Work and Pensions Secretary Mr Stride told Sky News “we absolutely intend to continue to be absolutely transparent and candid” and the Government had already provided “55,000 documents, eight witness statements and corporate witness statements” to the inquiry.

He added: “I’m absolutely certain and confident that the Cabinet Office will be engaged in this in exactly the right kind of way, and in the kind of spirit that I’ve just outlined and making sure that we are absolutely robustly transparent where it is appropriate to be so.

“I think that’s an important qualification, so that the inquiry has all the information that it is right for it to have.”

Allies of Mr Johnson insisted he has “no objection” to handing over the evidence as his successor Rishi Sunak said the Government was acting “in a spirit of transparency and candour”.

Labour deputy leader Angela Rayner said evidence has seemingly “gone missing”, adding: “It must be found and handed over as requested if the whiff of a cover-up is to be avoided and bereaved families are to get the answers they deserve.”

The Prime Minister’s official spokesman flatly denied the allegation of a cover-up, saying: “No.

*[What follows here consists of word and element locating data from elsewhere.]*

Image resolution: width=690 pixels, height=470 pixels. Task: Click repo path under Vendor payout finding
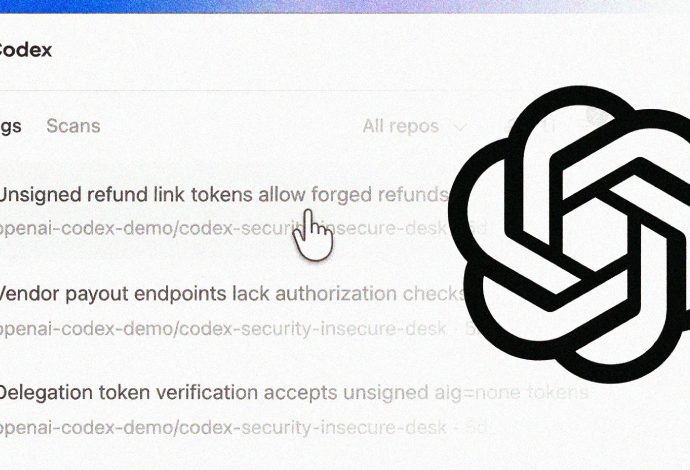[x=222, y=328]
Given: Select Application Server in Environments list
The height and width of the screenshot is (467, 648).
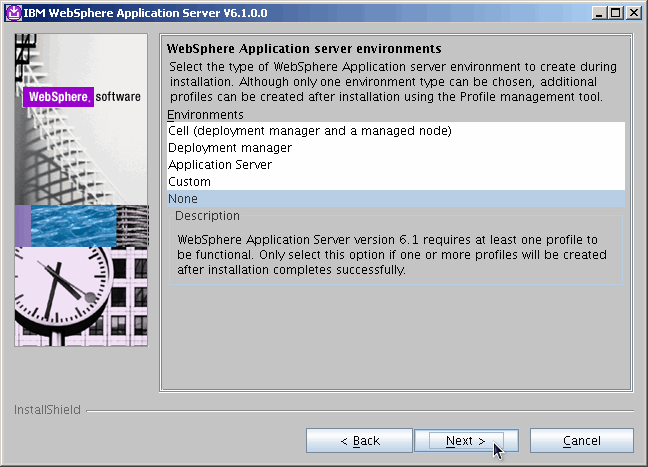Looking at the screenshot, I should (220, 165).
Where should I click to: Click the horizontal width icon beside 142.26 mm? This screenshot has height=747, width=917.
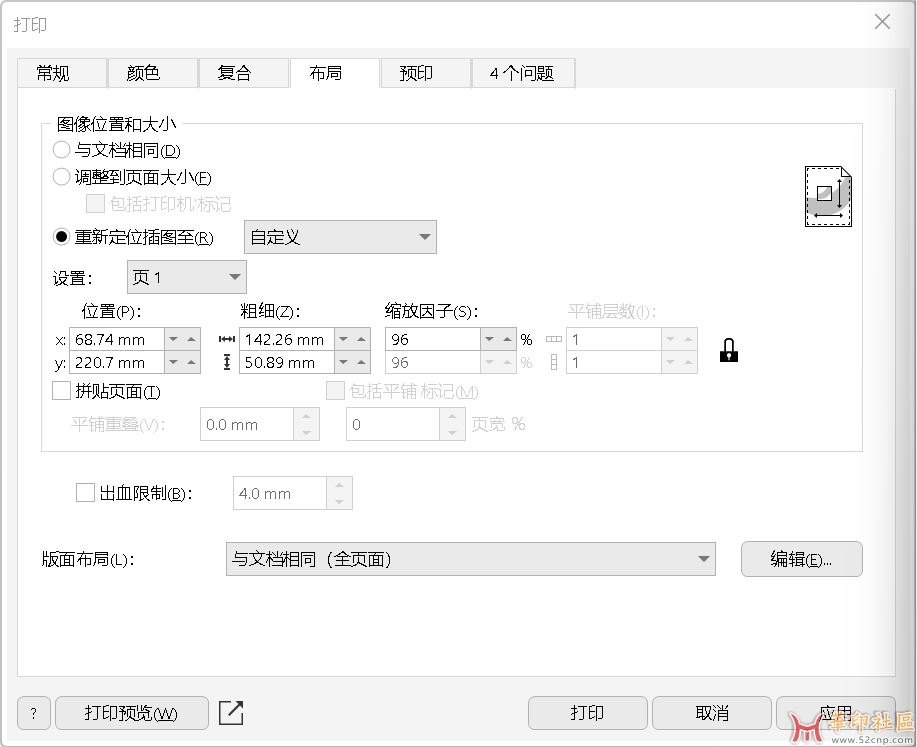point(227,340)
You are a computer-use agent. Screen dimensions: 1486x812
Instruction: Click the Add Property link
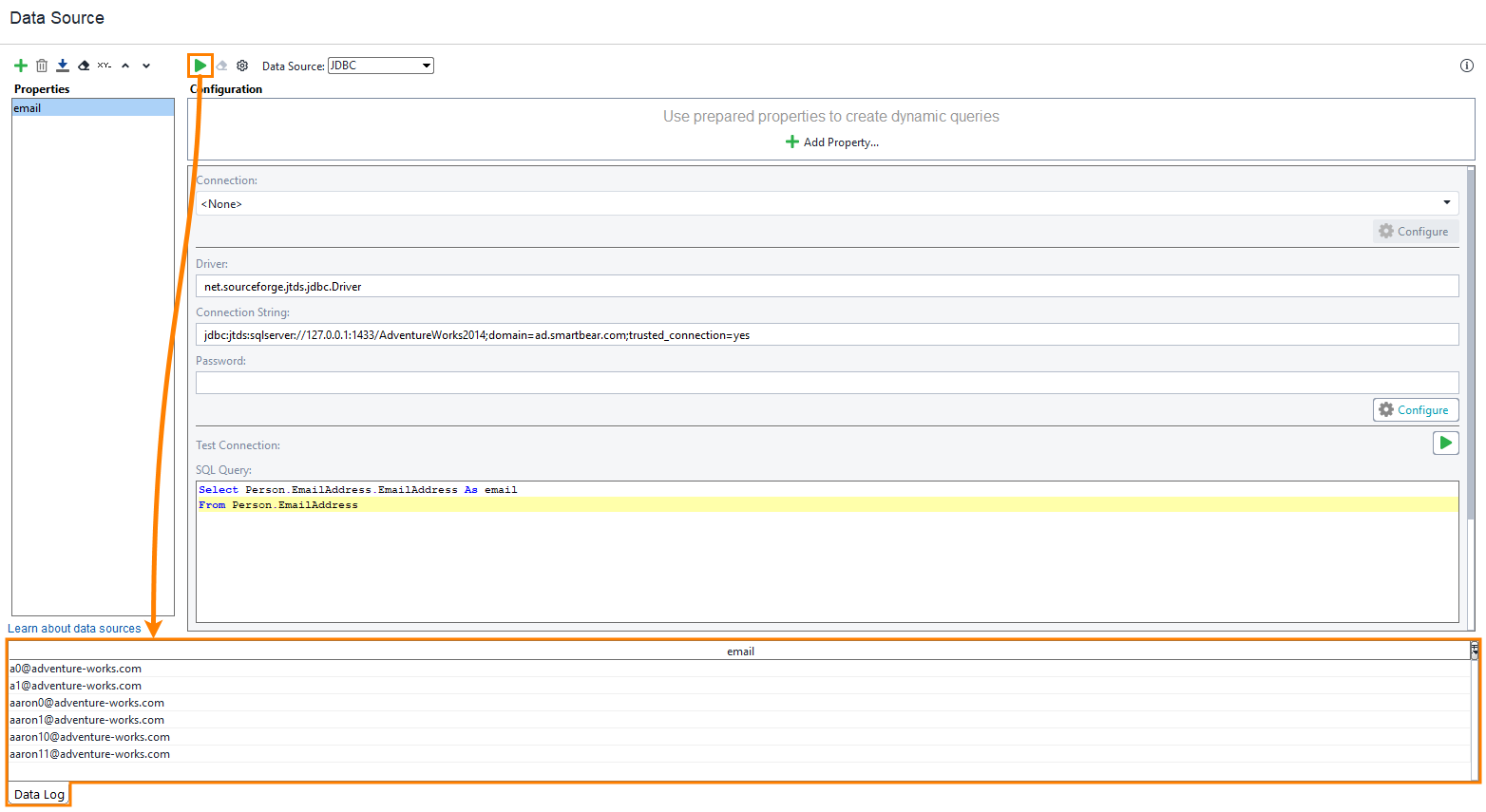coord(831,142)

We want to learn the lessons about the actions of the state during the pandemic, we want that to be done rigorously and candidly.”

He said there is no requirement to “permanently store or record every WhatsApp”, with messages related to decision-making instead copied over to the official record.

But the spokesman said it is “down to individuals to decide what personal information they are able to hand over”.

A Cabinet Office spokeswoman: “We are firmly of the view that the inquiry does not have the power to request unambiguously irrelevant information that is beyond the scope of this investigation.

“This includes the WhatsApp messages of Government employees which are not about work but instead are entirely personal and relate to their private lives.”

Mr Johnson’s team says the notebooks and WhatsApp messages have been handed to the Cabinet Office legal team, but he has since parted ways with his Government-appointed lawyers.

The former prime minister says he has not had a request from the Cabinet Office since telling officials in a letter on Friday any request for material must be in writing to him.

Whitehall officials are concerned about setting a precedent by handing over all the requested documents in unredacted form, rather than deciding what material is relevant and should be submitted to the inquiry.

Refusing to comply with the request to hand over the documents – which include text conversations between Mr Johnson and a host of government figures including Mr Sunak – could lead to a court battle with the official inquiry.

But Whitehall officials hope that a compromise can be reached before the 4pm deadline to avoid the need for a damaging legal fight with the inquiry set up to examine the pandemic and the Government’s response.